--- Work to complete ---
Reproduce the listing below word for word, from its first line through its last.
-*-
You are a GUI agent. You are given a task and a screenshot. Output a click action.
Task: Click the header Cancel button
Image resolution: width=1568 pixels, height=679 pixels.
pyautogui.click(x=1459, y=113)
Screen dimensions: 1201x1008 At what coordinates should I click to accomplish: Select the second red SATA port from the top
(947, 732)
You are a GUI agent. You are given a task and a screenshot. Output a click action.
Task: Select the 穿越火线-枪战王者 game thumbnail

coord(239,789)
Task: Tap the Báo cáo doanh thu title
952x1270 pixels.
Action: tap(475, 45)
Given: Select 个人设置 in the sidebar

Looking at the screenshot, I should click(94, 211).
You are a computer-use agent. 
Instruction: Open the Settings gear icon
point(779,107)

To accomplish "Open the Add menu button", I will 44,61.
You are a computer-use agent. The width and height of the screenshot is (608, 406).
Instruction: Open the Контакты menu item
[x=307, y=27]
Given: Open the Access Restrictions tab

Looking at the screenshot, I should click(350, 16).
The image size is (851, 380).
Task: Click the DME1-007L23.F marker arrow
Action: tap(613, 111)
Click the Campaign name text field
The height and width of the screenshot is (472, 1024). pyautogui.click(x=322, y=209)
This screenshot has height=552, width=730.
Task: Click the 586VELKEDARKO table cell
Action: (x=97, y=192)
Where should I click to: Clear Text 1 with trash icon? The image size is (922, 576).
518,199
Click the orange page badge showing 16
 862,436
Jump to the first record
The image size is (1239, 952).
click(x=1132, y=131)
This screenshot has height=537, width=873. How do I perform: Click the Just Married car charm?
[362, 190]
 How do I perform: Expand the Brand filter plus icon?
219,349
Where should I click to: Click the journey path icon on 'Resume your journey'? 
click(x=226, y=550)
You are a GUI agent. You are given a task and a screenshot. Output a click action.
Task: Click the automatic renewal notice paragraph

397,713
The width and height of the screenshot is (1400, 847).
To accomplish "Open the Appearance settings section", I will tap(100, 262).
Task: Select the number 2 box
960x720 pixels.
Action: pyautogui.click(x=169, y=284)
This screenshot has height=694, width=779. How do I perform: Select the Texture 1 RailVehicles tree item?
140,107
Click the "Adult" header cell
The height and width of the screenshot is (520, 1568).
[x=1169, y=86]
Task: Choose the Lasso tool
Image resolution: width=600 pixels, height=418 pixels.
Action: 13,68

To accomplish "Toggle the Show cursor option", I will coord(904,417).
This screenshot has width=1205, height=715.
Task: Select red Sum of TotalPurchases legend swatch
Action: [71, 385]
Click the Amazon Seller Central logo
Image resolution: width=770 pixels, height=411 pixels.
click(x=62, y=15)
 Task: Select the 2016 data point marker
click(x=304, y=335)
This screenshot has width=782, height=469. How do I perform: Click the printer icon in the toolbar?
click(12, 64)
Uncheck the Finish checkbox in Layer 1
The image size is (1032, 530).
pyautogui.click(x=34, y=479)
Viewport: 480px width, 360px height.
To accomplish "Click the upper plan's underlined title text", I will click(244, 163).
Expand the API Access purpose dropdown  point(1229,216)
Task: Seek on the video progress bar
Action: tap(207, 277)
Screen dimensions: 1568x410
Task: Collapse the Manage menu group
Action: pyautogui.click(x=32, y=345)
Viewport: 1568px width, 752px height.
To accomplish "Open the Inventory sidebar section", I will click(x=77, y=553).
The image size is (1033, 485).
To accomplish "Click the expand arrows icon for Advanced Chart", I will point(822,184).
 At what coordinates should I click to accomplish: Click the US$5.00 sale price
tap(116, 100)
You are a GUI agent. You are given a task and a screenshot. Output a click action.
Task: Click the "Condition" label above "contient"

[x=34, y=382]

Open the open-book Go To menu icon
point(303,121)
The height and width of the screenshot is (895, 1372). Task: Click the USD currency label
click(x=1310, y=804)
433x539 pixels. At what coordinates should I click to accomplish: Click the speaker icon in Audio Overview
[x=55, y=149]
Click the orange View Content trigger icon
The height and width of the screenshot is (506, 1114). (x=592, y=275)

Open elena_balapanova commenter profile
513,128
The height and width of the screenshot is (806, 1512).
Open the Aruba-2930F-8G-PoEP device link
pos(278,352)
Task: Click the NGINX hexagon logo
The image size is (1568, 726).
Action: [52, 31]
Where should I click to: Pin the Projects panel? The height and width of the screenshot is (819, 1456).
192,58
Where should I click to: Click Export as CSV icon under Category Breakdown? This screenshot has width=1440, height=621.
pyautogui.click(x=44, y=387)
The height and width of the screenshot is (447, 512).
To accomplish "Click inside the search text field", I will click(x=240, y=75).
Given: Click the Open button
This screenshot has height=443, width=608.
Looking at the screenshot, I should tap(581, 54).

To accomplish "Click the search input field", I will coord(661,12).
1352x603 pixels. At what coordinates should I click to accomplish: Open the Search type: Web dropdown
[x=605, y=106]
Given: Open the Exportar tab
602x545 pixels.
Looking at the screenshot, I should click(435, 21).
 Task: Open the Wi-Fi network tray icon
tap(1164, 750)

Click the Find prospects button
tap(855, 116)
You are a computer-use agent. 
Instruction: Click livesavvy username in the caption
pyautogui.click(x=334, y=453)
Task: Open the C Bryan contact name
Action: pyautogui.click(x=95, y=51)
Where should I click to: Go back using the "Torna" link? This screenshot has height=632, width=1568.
-*-
--- Response to the task ---
You are a GUI agent. You are given a task and a screenshot. Output a click action.
Task: Click the header Cancel button
Image resolution: width=1568 pixels, height=679 pixels.
pyautogui.click(x=1459, y=113)
Screen dimensions: 1201x1008 At what coordinates should I click to accomplish: Select the second red SATA port from the top
(947, 732)
You are a GUI agent. You are given a task and a screenshot. Output a click action.
Task: Select the 穿越火线-枪战王者 game thumbnail

coord(239,789)
Task: Tap the Báo cáo doanh thu title
952x1270 pixels.
Action: tap(475, 45)
Given: Select 个人设置 in the sidebar

Looking at the screenshot, I should click(94, 211).
You are a computer-use agent. 
Instruction: Open the Settings gear icon
point(779,107)

To accomplish "Open the Add menu button", I will 44,61.
You are a computer-use agent. The width and height of the screenshot is (608, 406).
Instruction: Open the Контакты menu item
[x=307, y=27]
Given: Open the Access Restrictions tab

Looking at the screenshot, I should click(350, 16).
The image size is (851, 380).
Task: Click the DME1-007L23.F marker arrow
Action: tap(613, 111)
Click the Campaign name text field
The height and width of the screenshot is (472, 1024). pyautogui.click(x=322, y=209)
This screenshot has height=552, width=730.
Task: Click the 586VELKEDARKO table cell
Action: (x=97, y=192)
Where should I click to: Clear Text 1 with trash icon? The image size is (922, 576).
518,199
Click the orange page badge showing 16
 862,436
Jump to the first record
The image size is (1239, 952).
click(x=1132, y=131)
This screenshot has height=537, width=873. How do I perform: Click the Just Married car charm?
[362, 190]
 How do I perform: Expand the Brand filter plus icon?
219,349
Where should I click to: Click the journey path icon on 'Resume your journey'? 
click(x=226, y=550)
You are a GUI agent. You are given a task and a screenshot. Output a click action.
Task: Click the automatic renewal notice paragraph

397,713
The width and height of the screenshot is (1400, 847).
To accomplish "Open the Appearance settings section", I will tap(100, 262).
Task: Select the number 2 box
960x720 pixels.
Action: pyautogui.click(x=169, y=284)
This screenshot has height=694, width=779. How do I perform: Select the Texture 1 RailVehicles tree item?
140,107
Click the "Adult" header cell
The height and width of the screenshot is (520, 1568).
[x=1169, y=86]
Task: Choose the Lasso tool
Image resolution: width=600 pixels, height=418 pixels.
Action: 13,68

To accomplish "Toggle the Show cursor option", I will coord(904,417).
This screenshot has width=1205, height=715.
Task: Select red Sum of TotalPurchases legend swatch
Action: [71, 385]
Click the Amazon Seller Central logo
Image resolution: width=770 pixels, height=411 pixels.
click(x=62, y=15)
 Task: Select the 2016 data point marker
click(x=304, y=335)
This screenshot has width=782, height=469. How do I perform: Click the printer icon in the toolbar?
click(12, 64)
Uncheck the Finish checkbox in Layer 1
The image size is (1032, 530).
pyautogui.click(x=34, y=479)
Viewport: 480px width, 360px height.
To accomplish "Click the upper plan's underlined title text", I will click(244, 163).
Expand the API Access purpose dropdown  point(1229,216)
Task: Seek on the video progress bar
Action: tap(207, 277)
Screen dimensions: 1568x410
Task: Collapse the Manage menu group
Action: pyautogui.click(x=32, y=345)
Viewport: 1568px width, 752px height.
To accomplish "Open the Inventory sidebar section", I will click(x=77, y=553).
The image size is (1033, 485).
To accomplish "Click the expand arrows icon for Advanced Chart", I will point(822,184).
 At what coordinates should I click to accomplish: Click the US$5.00 sale price
tap(116, 100)
You are a GUI agent. You are given a task and a screenshot. Output a click action.
Task: Click the "Condition" label above "contient"

[x=34, y=382]

Open the open-book Go To menu icon
point(303,121)
The height and width of the screenshot is (895, 1372). Task: Click the USD currency label
click(x=1310, y=804)
433x539 pixels. At what coordinates should I click to accomplish: Click the speaker icon in Audio Overview
[x=55, y=149]
Click the orange View Content trigger icon
The height and width of the screenshot is (506, 1114). (x=592, y=275)

Open elena_balapanova commenter profile
513,128
The height and width of the screenshot is (806, 1512).
Open the Aruba-2930F-8G-PoEP device link
pos(278,352)
Task: Click the NGINX hexagon logo
The image size is (1568, 726).
Action: [52, 31]
Where should I click to: Pin the Projects panel? The height and width of the screenshot is (819, 1456).
192,58
Where should I click to: Click Export as CSV icon under Category Breakdown? This screenshot has width=1440, height=621.
pyautogui.click(x=44, y=387)
The height and width of the screenshot is (447, 512).
To accomplish "Click inside the search text field", I will click(x=240, y=75).
Given: Click the Open button
This screenshot has height=443, width=608.
Looking at the screenshot, I should tap(581, 54).

To accomplish "Click the search input field", I will coord(661,12).
1352x603 pixels. At what coordinates should I click to accomplish: Open the Search type: Web dropdown
[x=605, y=106]
Given: Open the Exportar tab
602x545 pixels.
Looking at the screenshot, I should click(435, 21).
 Task: Open the Wi-Fi network tray icon
tap(1164, 750)

Click the Find prospects button
tap(855, 116)
You are a computer-use agent. 
Instruction: Click livesavvy username in the caption
pyautogui.click(x=334, y=453)
Task: Open the C Bryan contact name
Action: pyautogui.click(x=95, y=51)
Where should I click to: Go back using the "Torna" link? This screenshot has height=632, width=1568.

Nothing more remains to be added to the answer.